Member of the Wisconsin State Assembly
- In office January 3, 1977 – January 4, 1993
- Preceded by: Lloyd Barbee
- Succeeded by: Antonio R. Riley
- Constituency: 18th District (1977-1983) 12th District (1983-1985) 18th District (1985-1993)

Personal details
- Born: April 5, 1928 Kansas City, Kansas
- Died: December 9, 2003 (aged 75) Milwaukee, Wisconsin
- Party: Democratic
- Spouse: Isaac N. Coggs ​ ​(m. 1952; died 1973)​

= Marcia P. Coggs =

American politician

Marcia Coggs (born Marcia Priscilla Young, April 5, 1928 - December 9, 2003) was an American Democratic politician.

Born in Kansas City, Kansas, Coggs graduated from University of Wisconsin-Milwaukee. Coggs served in the Wisconsin State Assembly 1977-1993 from Milwaukee, Wisconsin. Coggs died at St. Mary's Hospital, in Milwaukee, Wisconsin from a long illness on December 9, 2003.

==Background==
Marcia Priscilla Young was born in Kansas City, Kansas, the fifth of nine children.

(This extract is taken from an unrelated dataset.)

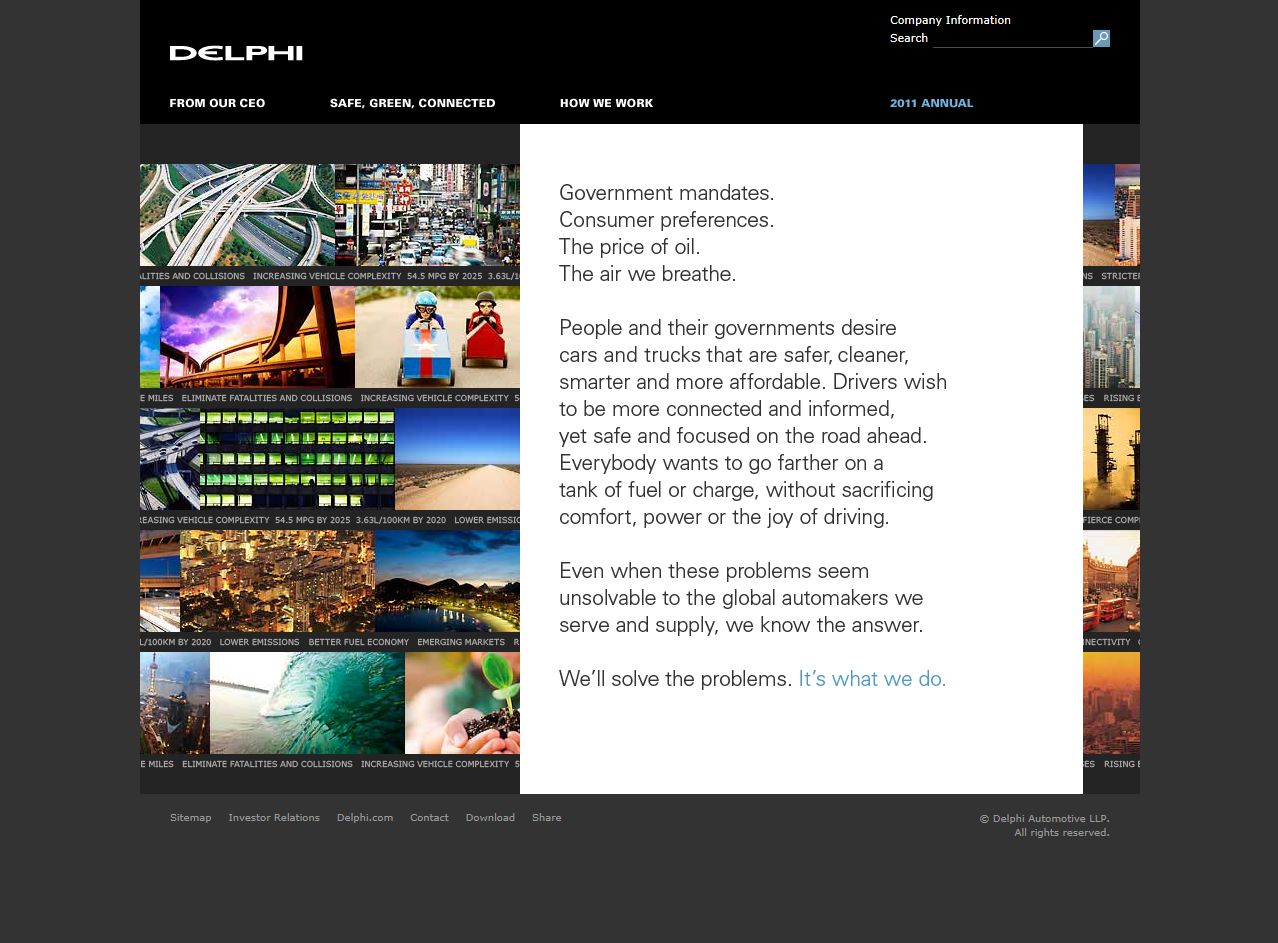This screenshot has width=1278, height=943.
Task: Open the red double-decker bus street photo
Action: click(1111, 580)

Her parents, Harold Clinton Young II and Elizabeth Patton Young, ran a printing business. Her grandfather, D.J. Young, one of the earliest pioneers of the Church of God in Christ. She attended the Milwaukee State Teachers College from 1955–56 and earned a Bachelor of Science degree from the University of Wisconsin-Milwaukee.

In 1952 she married Isaac N. Coggs, with whom she had four children including politician Elizabeth M. Coggs. The same year they were married, Isaac Coggs successfully ran for a seat in the Wisconsin State Assembly where he served for 12 years. They were married until his death in 1973.

==Career==
Before entering politics, Marcia Coggs worked for 13 years for the former Milwaukee County Children's Home. She unsuccessfully ran for office in the Wisconsin State Senate in 1960. She successfully ran for Wisconsin State Assembly in 1976, just three years after the death of her husband. Early in her legislative career she was quoted as saying, "You cannot legislate the heart, but you can legislate laws. My mission is to work for social change. Period. When I say social change, that is self-explanatory - human needs."

Coggs was the first African-American woman elected to the state assembly. In addition, she was the first black person to sit on the state Legislature's Joint Finance Committee, serving from 1987 until 1993. She served on Health and Human Services Committee the entire time she was in office, and many of the committees on which she served were focused on children, families, and employment.